Jadi harga yang diberikan nenek tergolong murah. Karena nenek merasa terharu
jika melihat anak-anak SD berangkat sekolah. Beliau teringat akan cucunya yang
tinggal di kota lain bersama keluarganya. Dengan berjualan buah yang terjangkau
anak SD seakan juga memberi buah yang sama untuk cucunya di kota.
Selang
beberapa lama dagangan nenek tinggal sedikit lagi. Kebetulan ada kerabatnya dari
desa lain berbelanja ke pasar. Beliau menyapa lalu menanyakan kondisi
keluarganya. Sambil mengambil lima buah sawo dan membungkus dengan kantong
kresek putih.
“Ini
untuk cucuku Udin ya” pesan nenek ke kerabatnya walau dia tidak sedang membeli
dagangannya.
“Terima
kasih Nek, nanti saya sampaikan” jawab kerabat itu.
Begitulah
cara bersedekah nenek ke kerabatnya.
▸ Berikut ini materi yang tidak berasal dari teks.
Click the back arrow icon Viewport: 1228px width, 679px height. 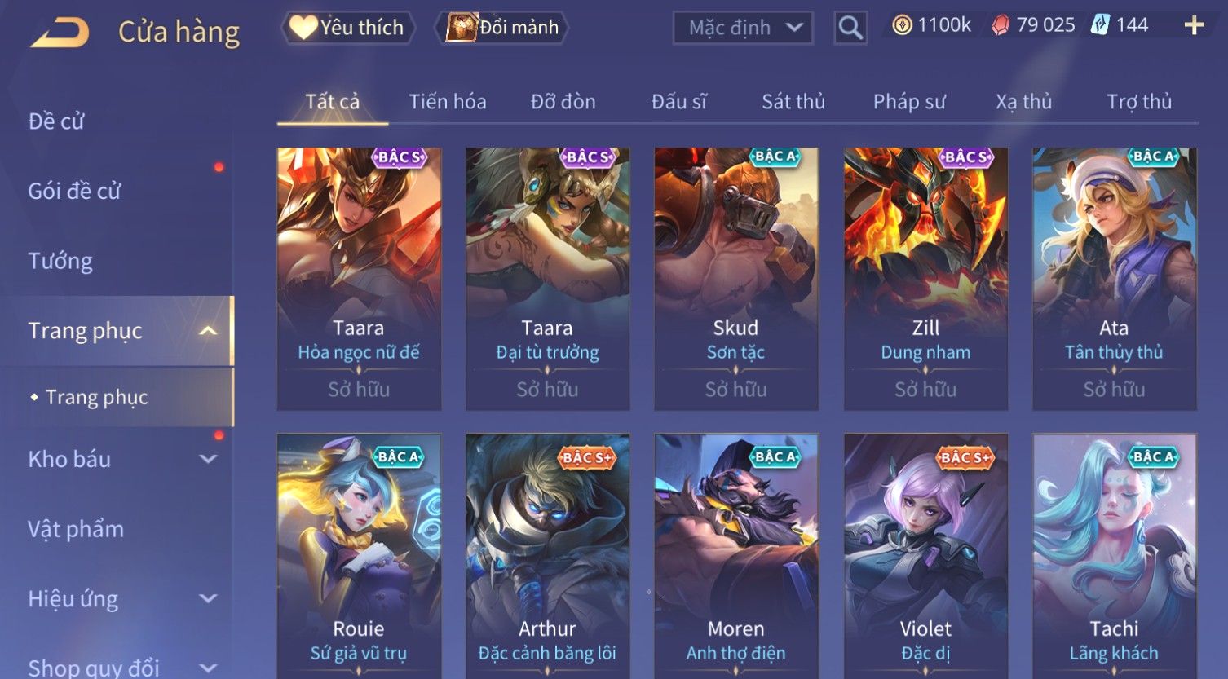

Selalu saja menitipkan buah tangan atau
oleh-oleh baik dari sisa dagangannya atau membelikan jajanan apabila dagangannya
sendiri sudah habis.
Begitu
dagangan nenek habis, ia bergegas berbelanja kebutuhan rumah tangga. Mulai dari
bumbu dapur yang sudah habis, sampai pada kebutuhan lain seperti gerabah rumah tangga
yang diperlukan. Tak lupa nenek juga membeli beberapa jajanan ringan.
Kerabat
nenek banyak di kampung itu, karena nenek asli orang setempat. Selepas dari
pasar, nenek tidak langsung pulang. Tetapi mampir dulu ke salah satu
kerabatnya. Hal itu dilakukan bergantian, dari kerabat yang satu, besok ke
kerabat yang lain. Setelah berbincang santai dan dirasa cukup baru nenek pulang
kerumahnya. Tentu tidak lupa memberi jajanan untuk anak balita mereka yang
masih belum sekolah.
Di
rumah nenek tinggal sendirian. Semua anaknya sudah berumah tangga. Tetapi nenek
tidak pernah kesepian. Ada tiga teman sosialita yang rutin menemani nenek
sehari hari. Mbah Maryam, mbah Naki dan mbah Atro, sudah tau jam berapa nenek
pulang dari pasar. Ketiganya adalah para janda tua yang kurang mendapat
perhatian dari anak-anaknya.
Sekitar
jam sebelas pagi ketiga teman sosialita nenek sudah hadir di rumah. Pasti
ketiganya sudah sigap dengan tugas masing-masing. Mbah Maryam membersihkan
rumah, mbah Atro mencuci peralatan dapur sambil memasak, dan mbah Naki mencuci
pakaian nenek. Mereka masak bersama, makan bersama, sambil bercerita-cerita.
Dipekarangan
nenek cukup luas, biasanya mbah Naki berkeliling pekarangan melihat buah yang
sudah siap panen. Di tempat lain mbah
Atro memberi makan ayam peliharaaan nenek. Kehidupan keseharian nenek sangat
terbantu oleh keberadaan mereka. Teman nyata walau hanya berempat akan lebih
bermakna dibanding teman seribu di dunia maya. Terbayangkan keakraban mereka,
suara percakapan mengisi ruang-ruang kamar dan dapur diiringi oleh suara radio
yang memutar gending gending lagu kesukaan mereka.